Many companies fail to consider dust collection when calculating costs. In fact, most readers of this article probably don't know how many hours a week are spent cleaning up. Additionally, what about the hours the install crew spends in hanging up plastic for an installation? Or how about the time that's spent on the jobsite cleaning up after the job is finished? And finally, what about the effects of inhaling all that dust on employees' health?
Companies fail to realize how many man-hours are spent sweeping up the shop at the end of the day and the number of hours installers spend preparing a house for a solid surface installation because they don't recognize these hours as costs. As the following real-life example will show, failing to recognize these hours as costs can get really expensive!

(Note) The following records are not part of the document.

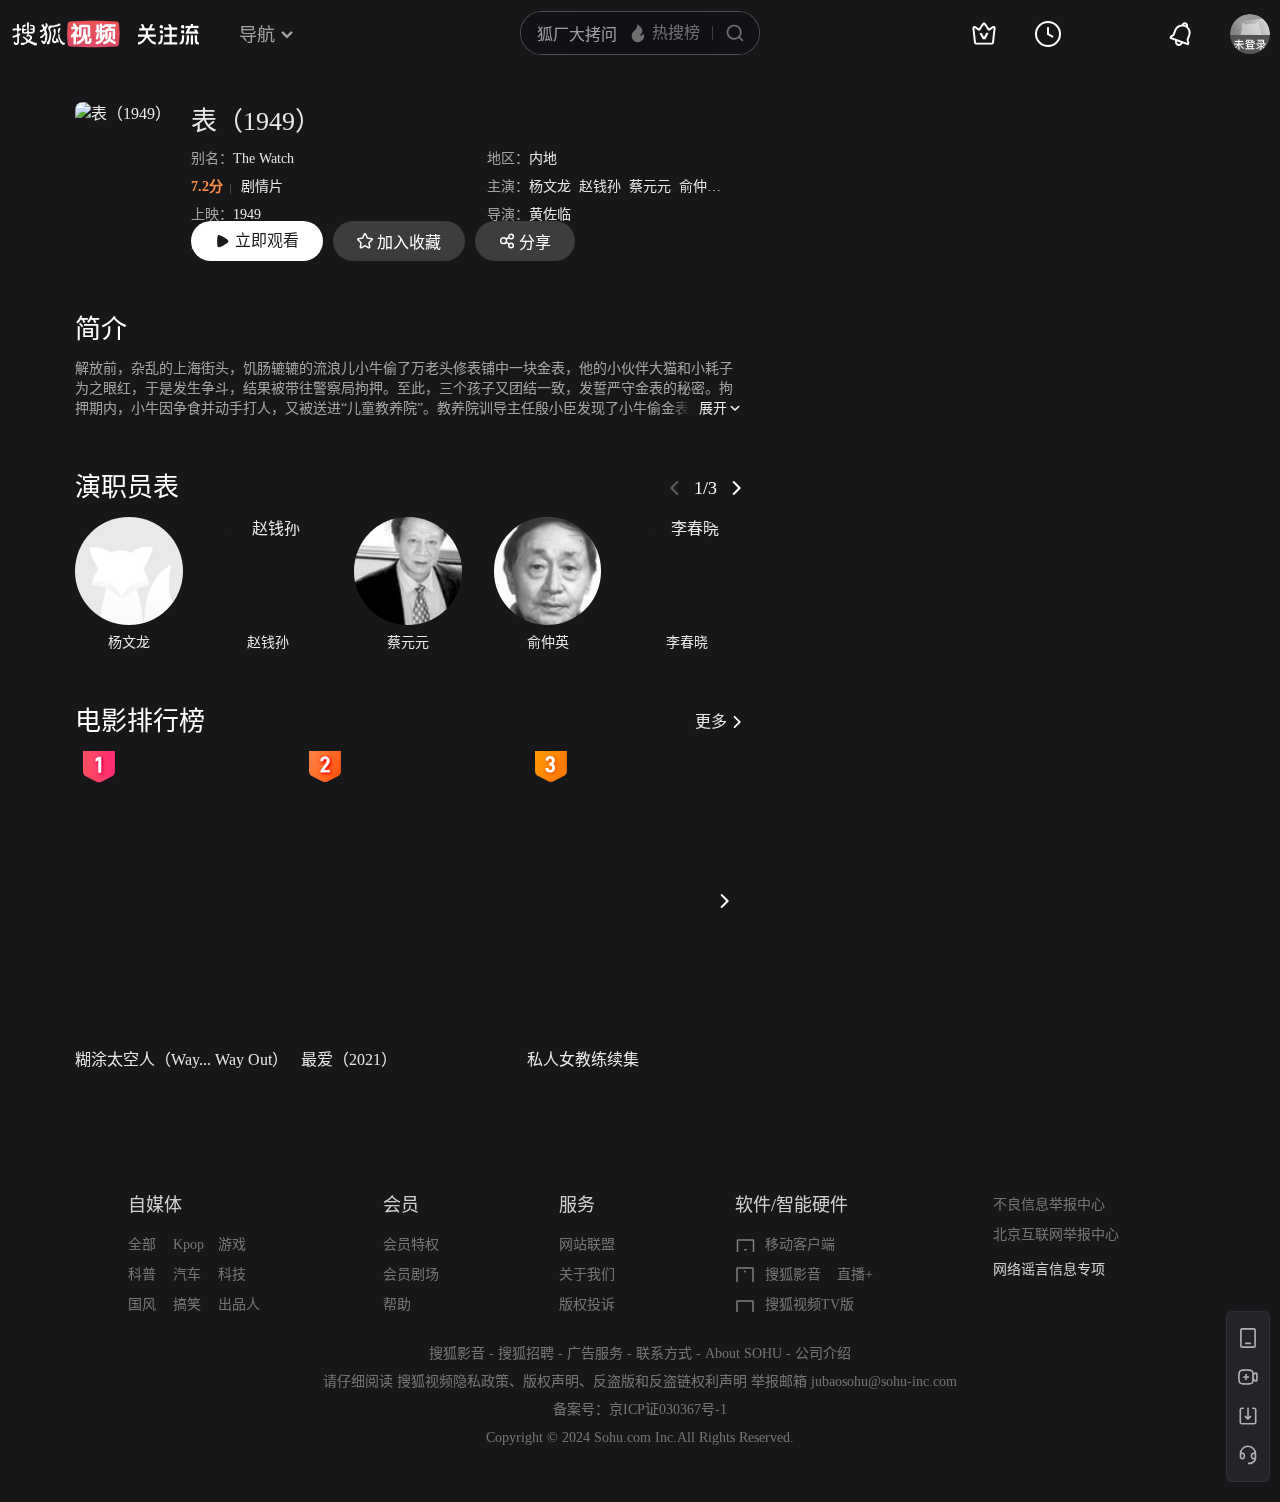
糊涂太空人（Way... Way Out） (181, 1059)
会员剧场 (411, 1274)
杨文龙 (550, 186)
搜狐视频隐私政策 (453, 1381)
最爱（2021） (349, 1059)
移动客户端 (800, 1244)
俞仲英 (700, 186)
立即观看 (267, 240)
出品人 (239, 1304)
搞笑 (187, 1304)
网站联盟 (587, 1244)
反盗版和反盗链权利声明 (670, 1381)
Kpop (188, 1244)
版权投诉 (587, 1304)
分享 (535, 242)
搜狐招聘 (526, 1353)
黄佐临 (550, 214)
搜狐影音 (793, 1274)
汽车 (187, 1274)
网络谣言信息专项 (1049, 1269)
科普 (142, 1274)
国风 (142, 1304)
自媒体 (155, 1205)
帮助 (397, 1304)
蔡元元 (650, 186)
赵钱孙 (600, 186)
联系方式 (664, 1353)
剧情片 (262, 186)
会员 (401, 1205)
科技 (232, 1274)
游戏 (232, 1244)
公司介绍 (823, 1353)
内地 (543, 158)
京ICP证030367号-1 (668, 1409)
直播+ (855, 1274)
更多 (711, 721)
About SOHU (743, 1353)
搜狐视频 (66, 34)
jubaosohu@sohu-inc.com (884, 1381)
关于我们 (587, 1274)
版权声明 (551, 1381)
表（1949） (256, 121)
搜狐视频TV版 (809, 1304)
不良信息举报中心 (1049, 1204)
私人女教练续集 (583, 1059)
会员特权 (411, 1244)
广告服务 (595, 1353)
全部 (142, 1244)
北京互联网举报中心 (1056, 1234)
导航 (257, 35)
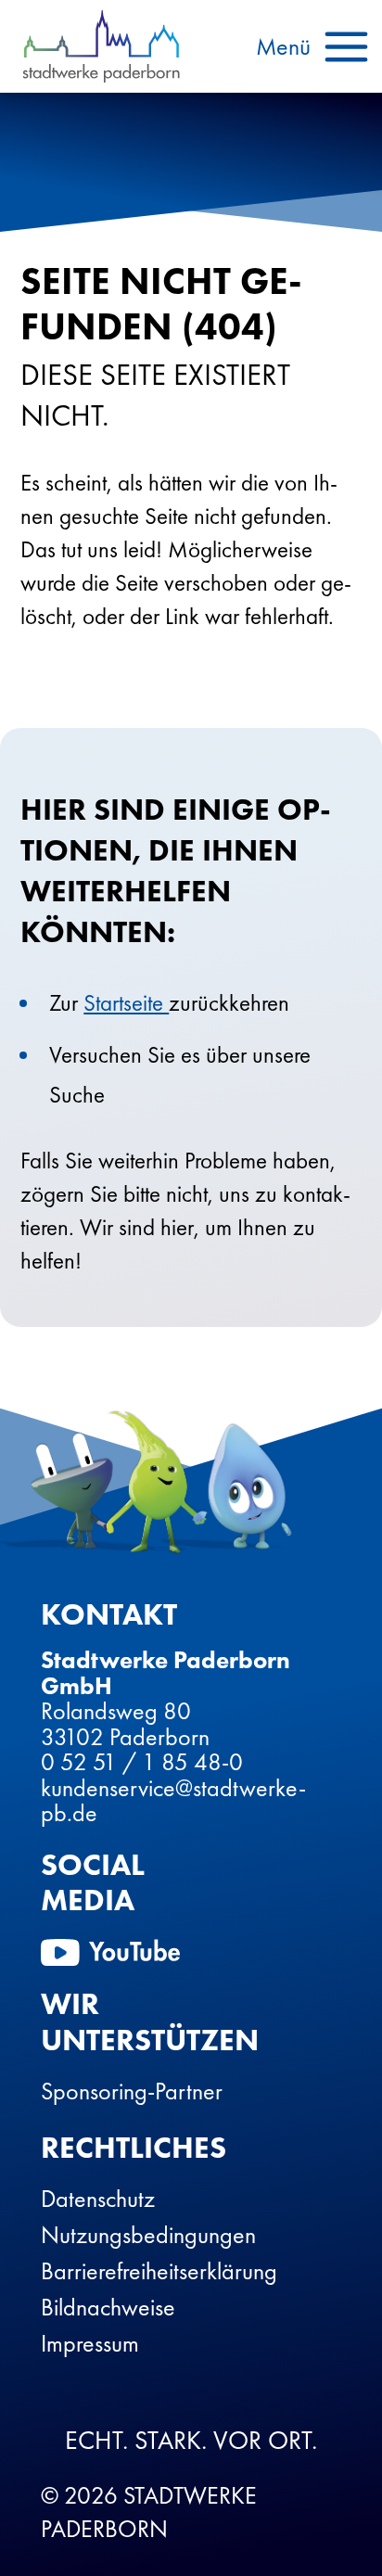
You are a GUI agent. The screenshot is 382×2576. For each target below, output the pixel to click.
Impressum (90, 2343)
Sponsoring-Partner (132, 2091)
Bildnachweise (108, 2307)
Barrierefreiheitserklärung (159, 2271)
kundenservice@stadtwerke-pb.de (173, 1801)
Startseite (126, 1002)
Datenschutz (98, 2198)
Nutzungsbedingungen (148, 2235)
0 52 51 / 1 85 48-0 (142, 1762)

Not too long ago, I was at a shop that didn't use dust collection, and so I asked the shop foreman how long it took to clean up after a day of fabrication. He had to stop and think about it for a moment and then told me that cleanup took about a half-hour. When I asked him how many guys were involved in the cleanup, he told me that all 10 of his crew handled it. That meant the shop was spending five man-hours a day cleaning up and didn't even realize it. When I asked the foreman why they didn't use dust collection, he told me it was "too expensive and besides, the guys don't like using vacuums."
If we look at the actual dollars involved in this example, and assume the cost of labor to be about $60 per hour, the shop in question was spending $300 per day in cleanup time alone. Now, for you skeptics, we'll be conservative and say that a dust collector would save about half the time in cleanup. (In the real world, however, my experience is that a dust collector in this situation would save 75 to 90 percent in cleanup time.) So, using our conservative estimate, a dust collector would cut down labor cleanup costs by about $150 per day. At that rate, the dust collector would quickly pay for itself and then continue to save the shop money on a daily basis.

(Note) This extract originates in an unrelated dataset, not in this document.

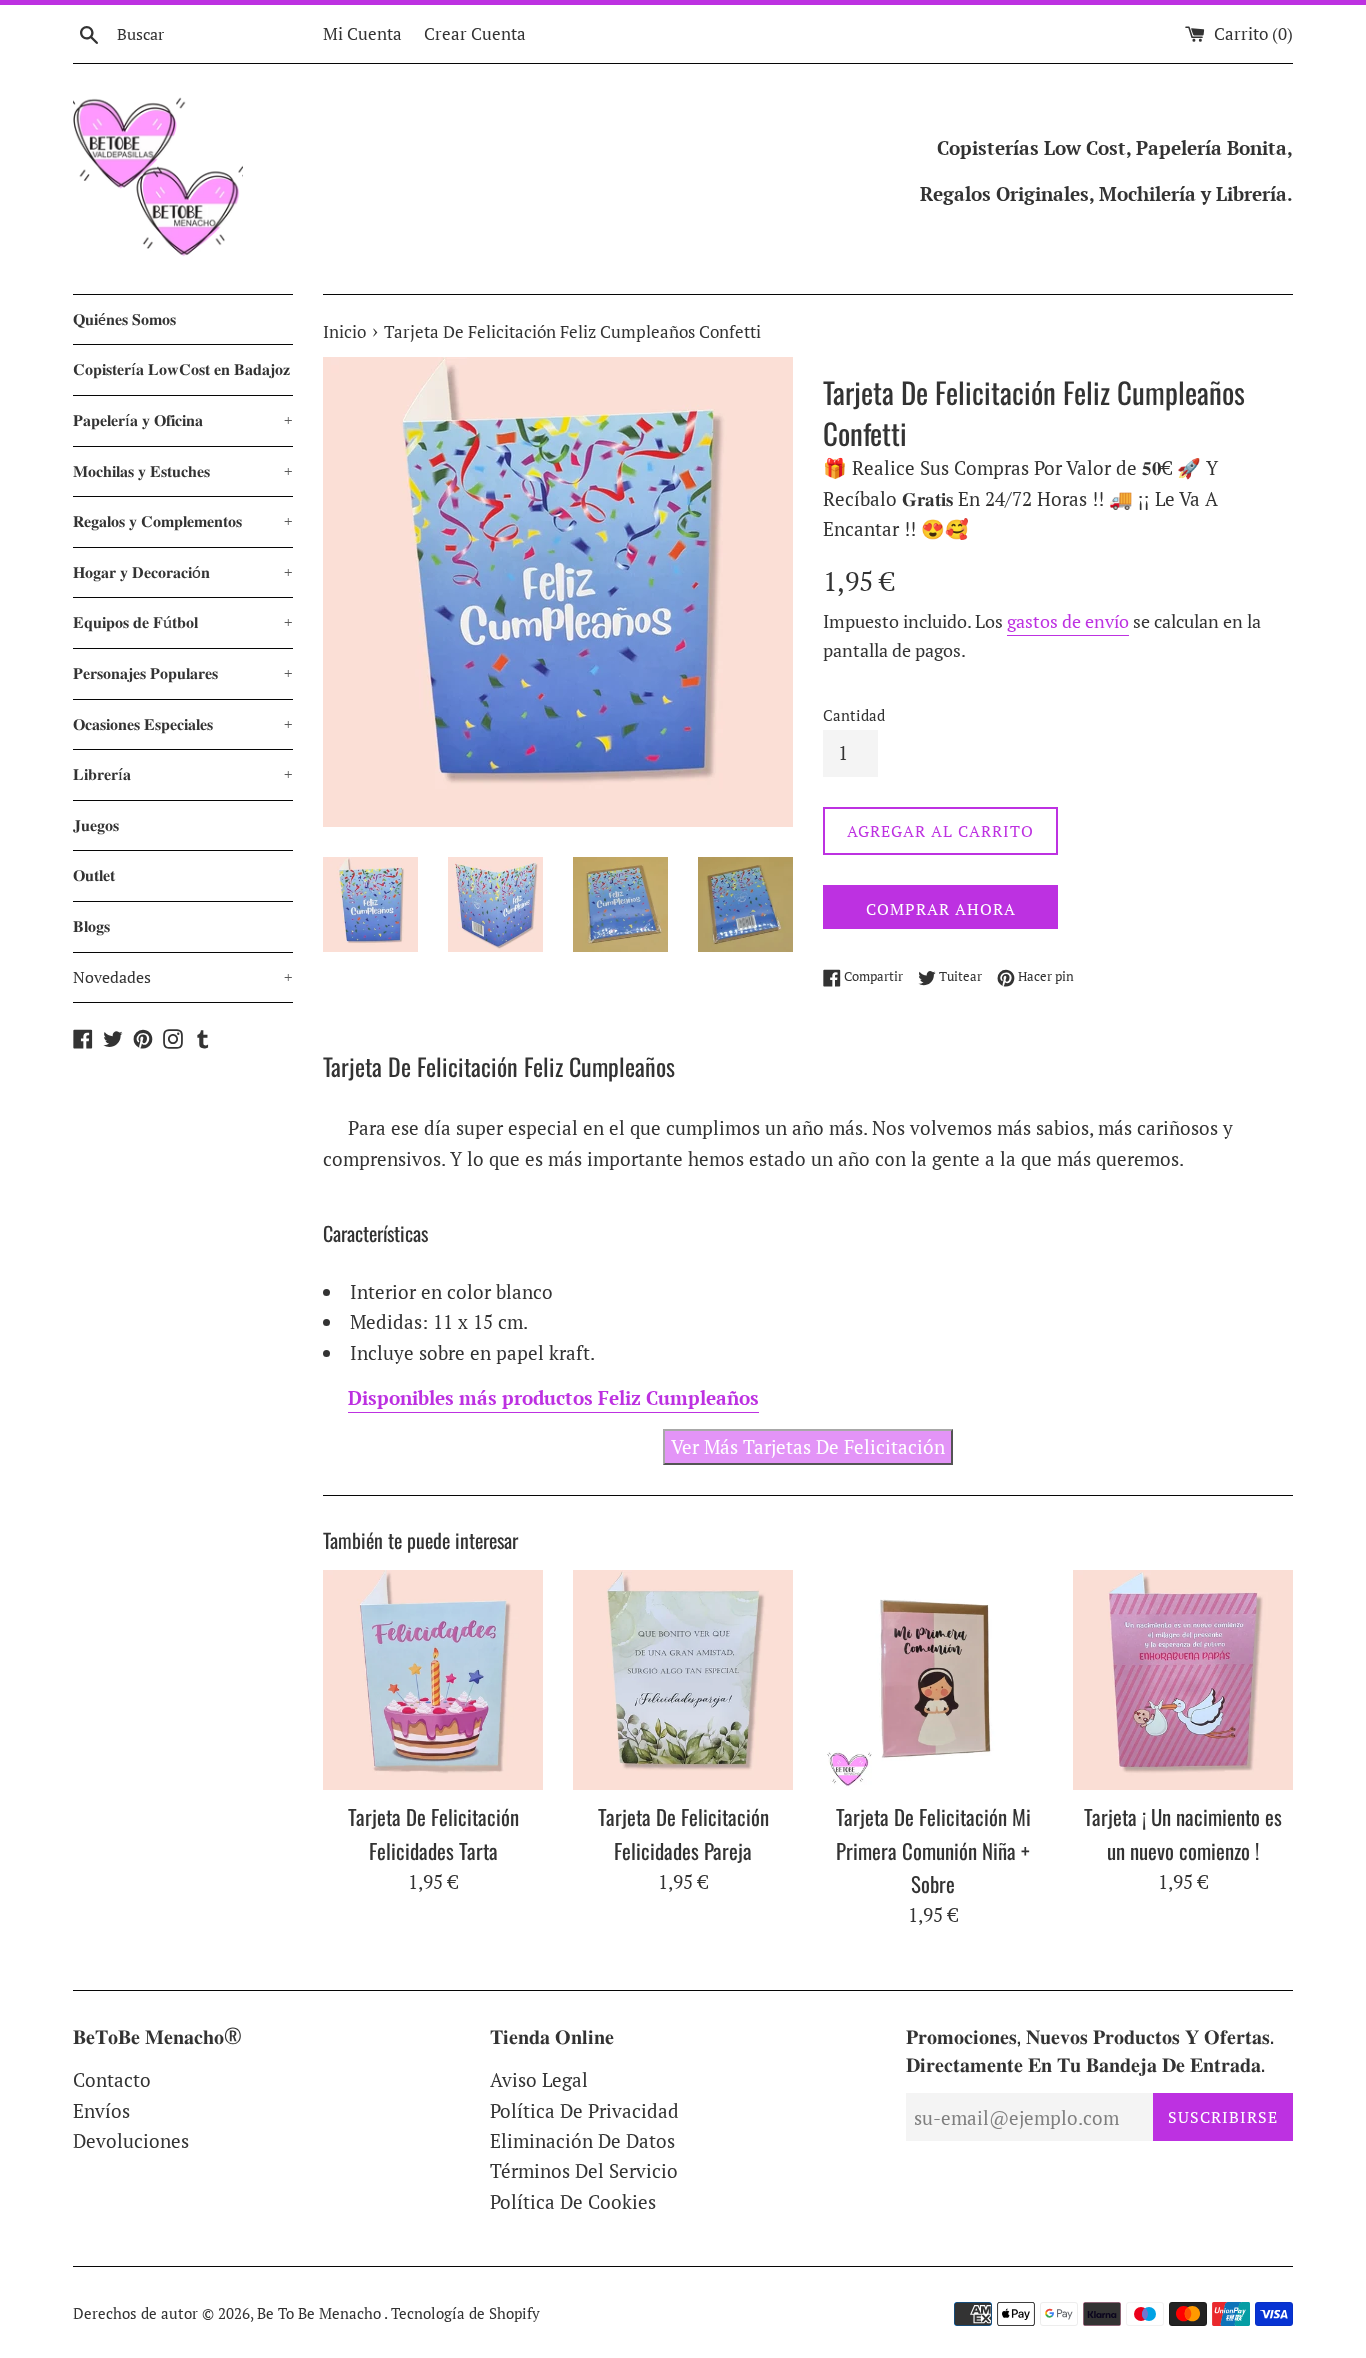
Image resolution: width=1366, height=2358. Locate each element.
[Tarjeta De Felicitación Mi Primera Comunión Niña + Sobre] (933, 1680)
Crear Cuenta (475, 33)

That's just shop cleanup; imagine how much money you'd save if you used dust collection on the jobsite. Think about it, no more plastic to buy and hang on every job. That's two guys you are paying to hang plastic — how much money are you making hanging plastic? Or, more importantly, how much money are you spending hanging plastic?
talk about the first reason why this particular shop owner didn't use a
dust collector at the source: Dust collectors are "too expensive."
Shop owners and foremen only tend to look at how much money they need to pay for the dust collector/tool today — out-of-pocket cost. What they should be asking is how much this is going to cost in the long term. As the example above clearly shows, the out-of-pocket cost is quickly covered in labor cost savings and eventually the tool/dust collector pays for itself many times over.
Another expense factor in dust collection is the amount of money that should be spent on the tool itself. Most dust extractors range in cost from about $100 to $600. While some may be tempted to buy the least expensive tool, other factors which should be considered are the length of the warranty, expected lifetime of the tool, the effectiveness of the dust extraction, the filter system, bag capacity, suction power, portability, tool triggered or manual, wet/dry capabilities and the list goes on. Chances are, when all product features and benefits are considered, the most expensive tool can often be the least expensive to own in the long term.